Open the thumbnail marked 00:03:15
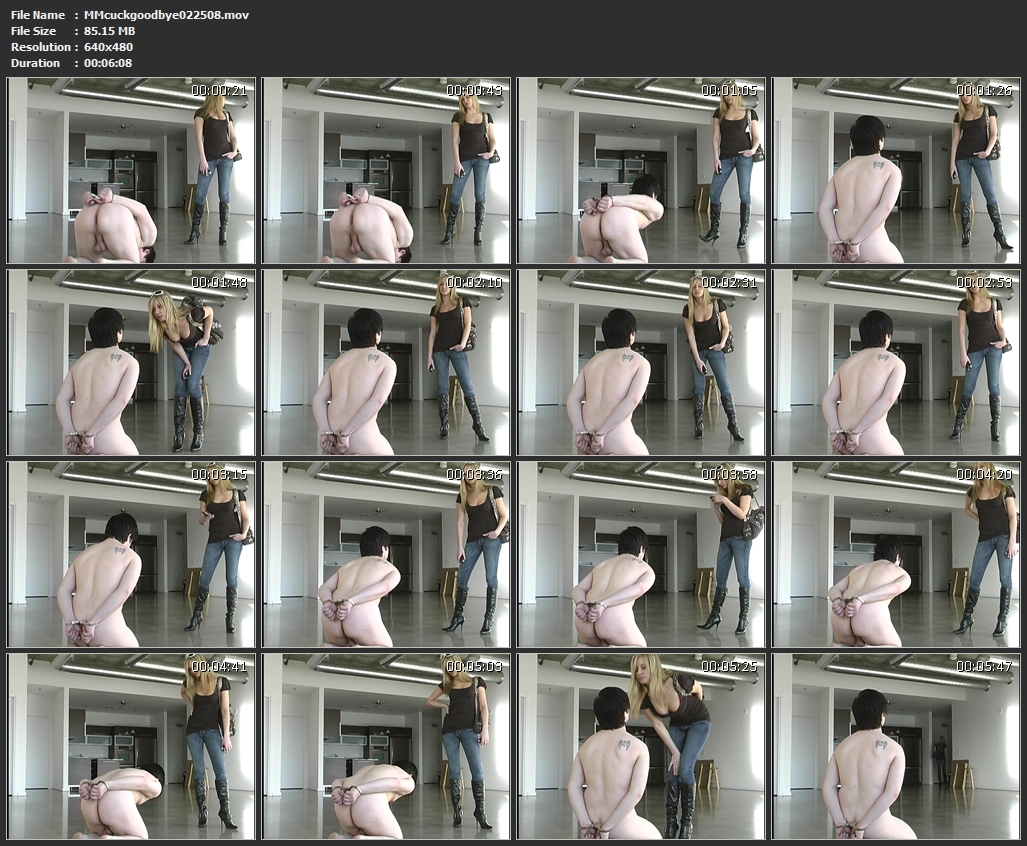The width and height of the screenshot is (1027, 846). (131, 555)
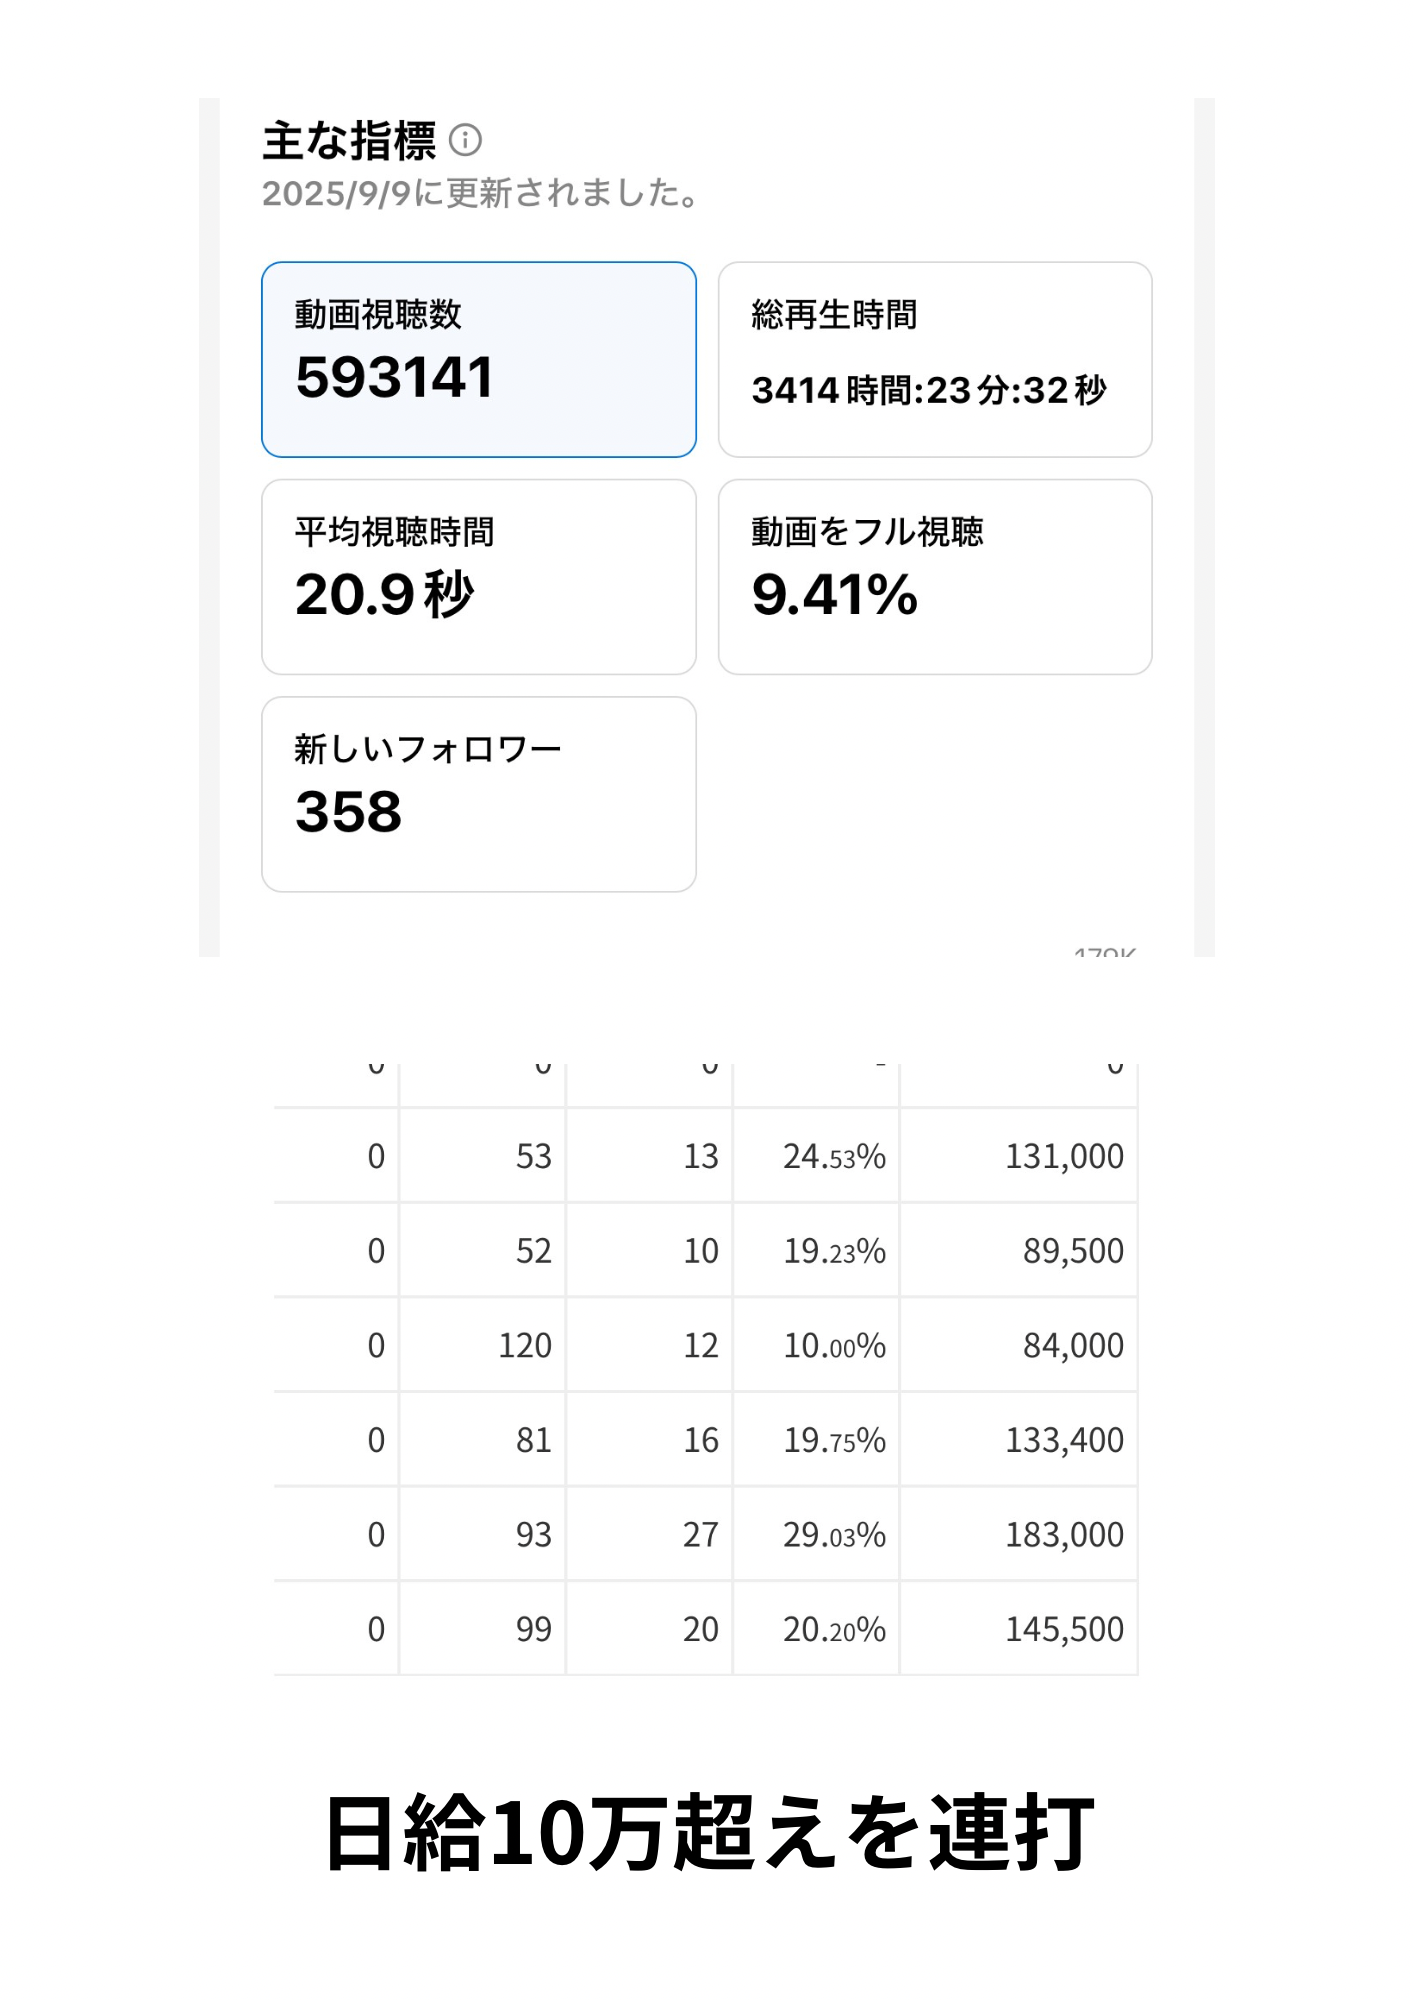
Task: Select the 新しいフォロワー metric card
Action: tap(478, 793)
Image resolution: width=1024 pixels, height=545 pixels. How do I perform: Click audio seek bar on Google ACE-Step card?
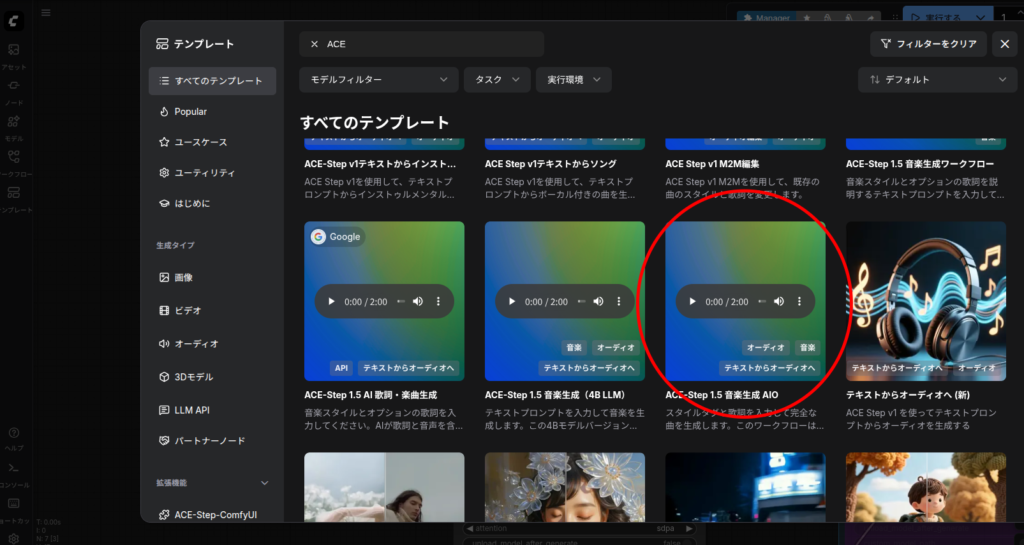tap(400, 302)
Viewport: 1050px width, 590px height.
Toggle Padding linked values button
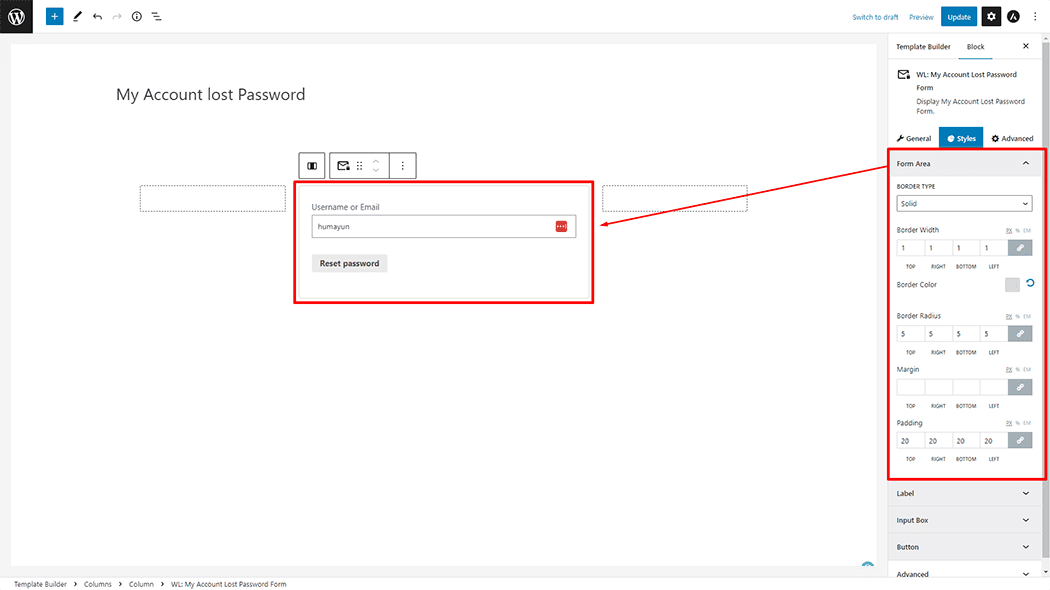[1020, 440]
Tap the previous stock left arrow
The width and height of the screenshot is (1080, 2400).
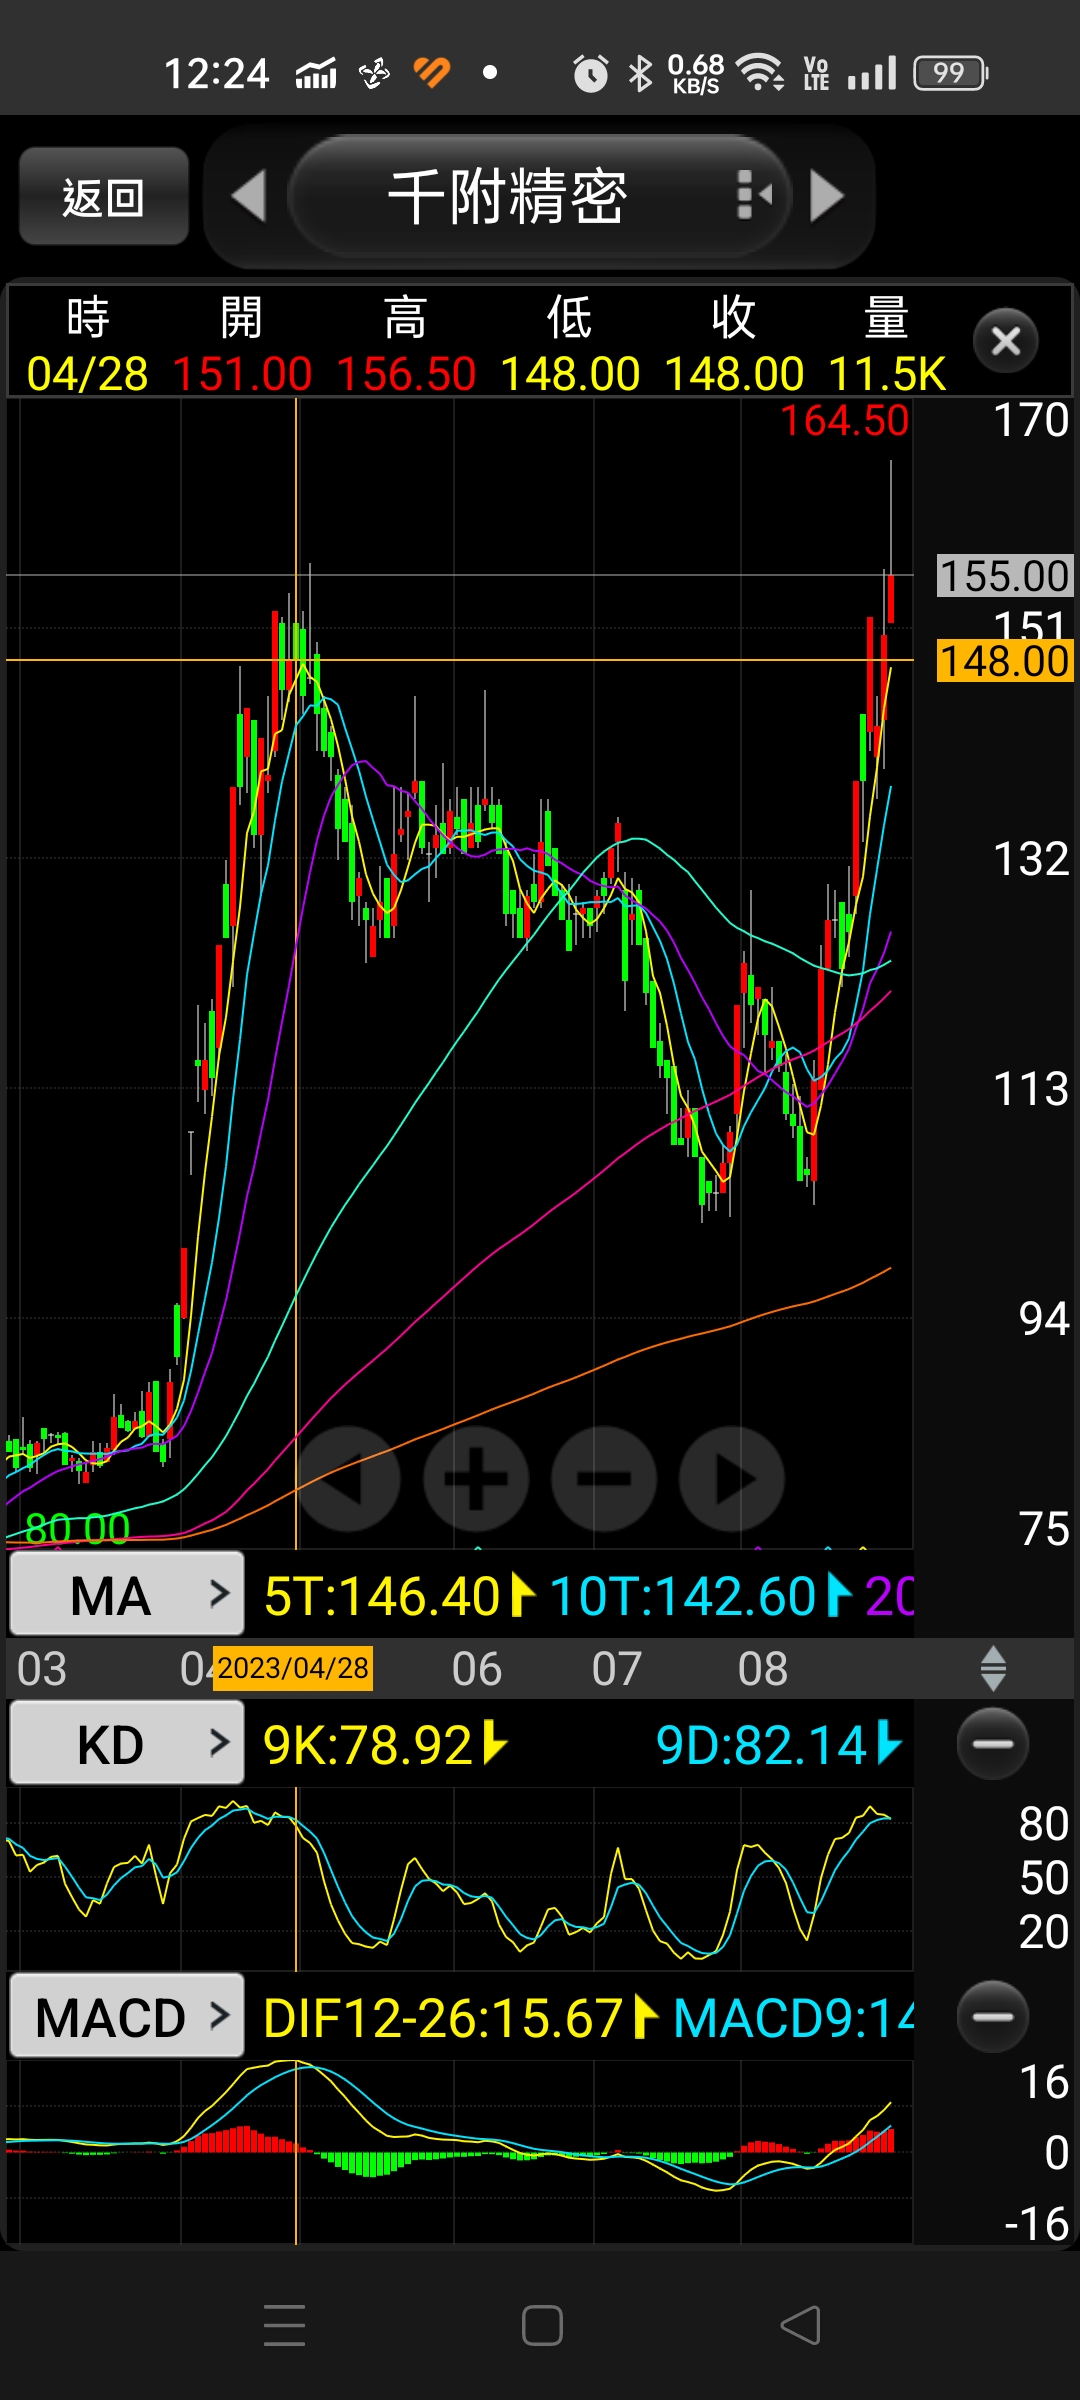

----------------

WHAT YOU ARE ASKED TO DO =>
Repeat the data exactly, excluding the pictures.

RESULT FOR THIS TASK =>
Open the thumbnail marked 00:03:15
The width and height of the screenshot is (1027, 846). (131, 555)
Task: Select the 新しいフォロワー metric card
Action: tap(478, 793)
Image resolution: width=1024 pixels, height=545 pixels. How do I perform: Click audio seek bar on Google ACE-Step card?
tap(400, 302)
Viewport: 1050px width, 590px height.
Toggle Padding linked values button
[1020, 440]
Tap the previous stock left arrow
The width and height of the screenshot is (1080, 2400).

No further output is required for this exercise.